刘稚一拍桌子:“颜良文丑听令!”
    “末将在!”
    二将还在愁眉不展,忽然听到刘稚派将,急忙应了一声窜出来。
    “主公吩咐。”
    “你二人率领五万骑兵前往联军大营讨敌骂阵,得不到本王将令,不许回还。”
    二将直眨把眼睛,这是什么将令?
    “典韦、阿大、阿二、张燕听令。”
    这是怎么回事?典韦四将向来是晋阳王亲卫,怎么会一并派出去?
    “在!”四将不敢怠慢,急忙出列。
    “你四人率领五万亲卫军前往楼兰城讨敌骂阵,不得本王将令不许回还。吕布非一人可敌,你四人见吕布必须要四人齐上。不得有误。”
    “遵令。”
    众将却都没走,不明白啊。
    刘稚起身:“所有人将领带领士卒拿着一切挖掘用具随本王到营前挖壕沟。”
    这回所有人都明白了。
    直接大白天的挖壕沟,联军到让你挖啊,先把联军吸引住,然后在后面挖壕沟,目的就是阻止牛群闯过来造成破坏。
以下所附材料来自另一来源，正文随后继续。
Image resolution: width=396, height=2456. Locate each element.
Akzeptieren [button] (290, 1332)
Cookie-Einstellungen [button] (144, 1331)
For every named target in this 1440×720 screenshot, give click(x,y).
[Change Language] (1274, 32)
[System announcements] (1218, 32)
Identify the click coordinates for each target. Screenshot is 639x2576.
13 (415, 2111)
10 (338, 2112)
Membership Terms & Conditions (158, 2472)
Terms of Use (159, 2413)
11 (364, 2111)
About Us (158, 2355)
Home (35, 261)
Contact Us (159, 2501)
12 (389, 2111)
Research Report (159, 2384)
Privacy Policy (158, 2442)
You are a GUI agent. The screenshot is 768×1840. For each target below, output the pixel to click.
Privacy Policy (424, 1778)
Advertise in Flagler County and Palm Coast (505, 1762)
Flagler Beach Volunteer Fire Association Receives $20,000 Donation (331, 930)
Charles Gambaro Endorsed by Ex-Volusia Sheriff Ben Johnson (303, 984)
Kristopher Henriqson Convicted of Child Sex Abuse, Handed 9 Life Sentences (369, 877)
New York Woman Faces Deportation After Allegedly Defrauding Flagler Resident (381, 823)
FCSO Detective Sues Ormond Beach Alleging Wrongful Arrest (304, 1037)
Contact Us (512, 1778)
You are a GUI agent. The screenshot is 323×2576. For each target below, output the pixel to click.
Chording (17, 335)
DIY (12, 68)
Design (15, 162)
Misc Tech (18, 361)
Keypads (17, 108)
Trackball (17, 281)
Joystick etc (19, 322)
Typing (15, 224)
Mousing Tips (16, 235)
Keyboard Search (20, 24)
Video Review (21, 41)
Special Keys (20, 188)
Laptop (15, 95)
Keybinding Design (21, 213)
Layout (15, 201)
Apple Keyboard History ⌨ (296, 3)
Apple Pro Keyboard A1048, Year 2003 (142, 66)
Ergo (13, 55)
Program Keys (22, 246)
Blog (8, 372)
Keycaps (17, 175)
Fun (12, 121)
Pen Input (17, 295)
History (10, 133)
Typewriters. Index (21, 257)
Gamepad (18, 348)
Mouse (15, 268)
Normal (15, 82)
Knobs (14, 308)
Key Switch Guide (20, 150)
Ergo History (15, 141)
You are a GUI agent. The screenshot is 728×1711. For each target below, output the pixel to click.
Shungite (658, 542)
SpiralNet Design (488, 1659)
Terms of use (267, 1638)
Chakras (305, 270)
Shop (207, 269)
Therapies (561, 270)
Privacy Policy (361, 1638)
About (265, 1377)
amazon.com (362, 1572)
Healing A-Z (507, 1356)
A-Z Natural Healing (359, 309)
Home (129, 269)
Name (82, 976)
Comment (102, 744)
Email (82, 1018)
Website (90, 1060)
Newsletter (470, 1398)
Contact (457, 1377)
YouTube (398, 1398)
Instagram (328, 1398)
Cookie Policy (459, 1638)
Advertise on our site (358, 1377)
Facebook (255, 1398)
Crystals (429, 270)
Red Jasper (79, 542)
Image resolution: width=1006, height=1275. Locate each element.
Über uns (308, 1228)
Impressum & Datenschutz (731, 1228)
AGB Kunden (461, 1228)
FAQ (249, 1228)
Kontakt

    且说颜良文丑二将前往联军大营讨敌骂阵,董卓闻报冷笑一声:“不必管他,刘稚小儿一定是听闻老夫运来牛群,心中担心,故此来挑战探听虚实,让他们在外面蹦跶就好,待牛群全部到达,就将他们一网打尽。”
    董卓没搭理二将。
    楼兰城却是另外一番景象。
    吕布闻听典韦挑战,二话没说立即顶盔掼甲罩袍束带系甲揽裙,骑上赤兔马倒提方天戟杀出城来。
    来到城外,吕布带住坐骑往前看,两军阵前果然是大将典韦,吕布冷笑:“典韦虽然无谋略,却是晋阳王麾下第一忠勇悍将,若能将之击杀,必回给晋阳王造成极大打击。”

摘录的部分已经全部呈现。